Dooraghi honed in on his next moves in a four-session MyIDP workshop led for a cohort of 40 students by the Career Center’s Kristy Sherrer,  who was recently brought on to expand services for graduate students in STEM (science, technology, engineering and mathematics) fields. Dooraghi decided to focus on postdoctoral positions in universities and national labs, as well as engineering jobs in industry.

He also took part in a STEM Networking Night for graduate students put on by the Career Center. “I actually discovered one company through the networking event, applied for a postdoctoral position and had a phone interview,” Dooraghi said. “I’m unsure I would have discovered the opportunity otherwise.”

Both Dooraghi and Roth-Johnson have profited from confidential counseling with Sherrer. “Meeting with her definitely strengthened my resume and cover letter,” said Dooraghi, adding that she coached him on doing interviews, which made him feel more confident. And when Roth-Johnson was offered the job at California Science Center, he said, “Kristy advised me on how to negotiate the offer."

Momentum continues to build as faculty, administrators and students form workgroups to define core competencies and transferrable skills that graduate students and postdoctoral scholars need to flourish in a wide range of workplaces.

Said the Career Center’s Maxfield, “Ph.D.s are highly analytical, they’re problem solvers and they’re more mature.
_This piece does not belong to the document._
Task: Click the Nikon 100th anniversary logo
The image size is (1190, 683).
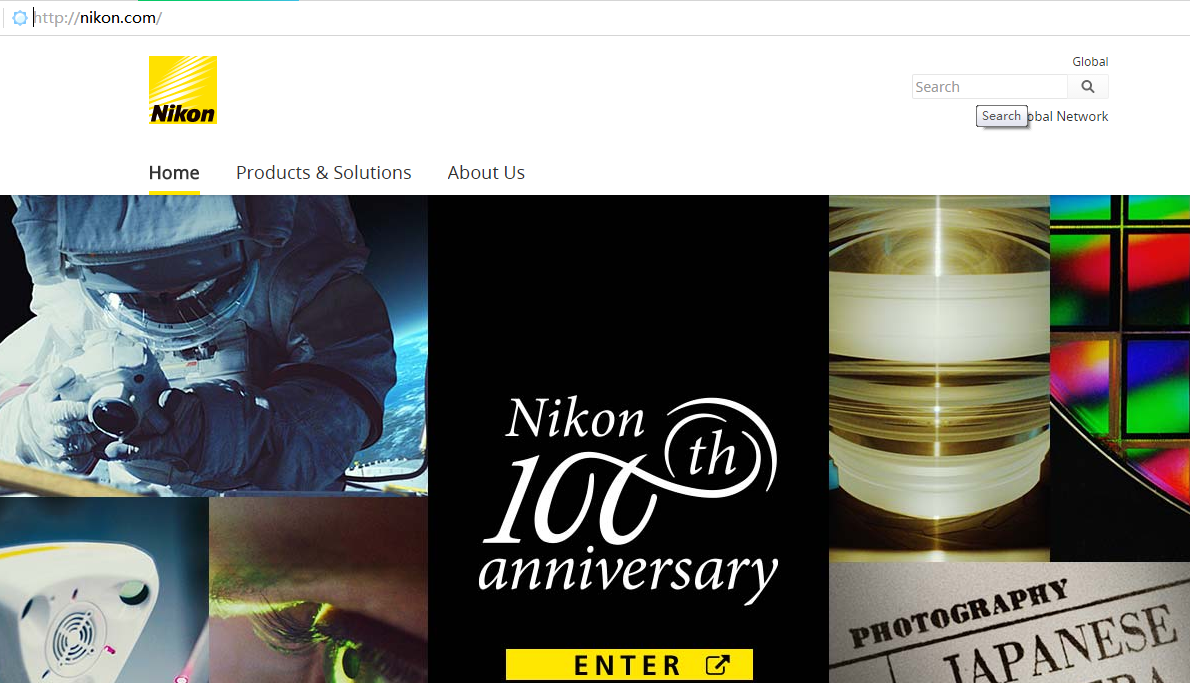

They typically have exceptional writing and research skills, and they can do a variety of things, from working well on a team to managing complex projects.” 

Earlier this month, the Career Center, Graduate Division and other campus collaborators hosted an ambitious, daylong career conference that connected 422 graduate students and postdoctoral scholars with 98 UCLA alumni who have successful careers in fields within and beyond the scope of their graduate degrees. Portions of the conference, along with other career-related information, is posted on the Career Center's Careerious Grad blog.

“People are doing a lot around professional development to identify how can we work together to really create a transformative model of professional development for Ph.D.s,” Maxfield said. “UCLA is becoming one of the leaders in this realm.”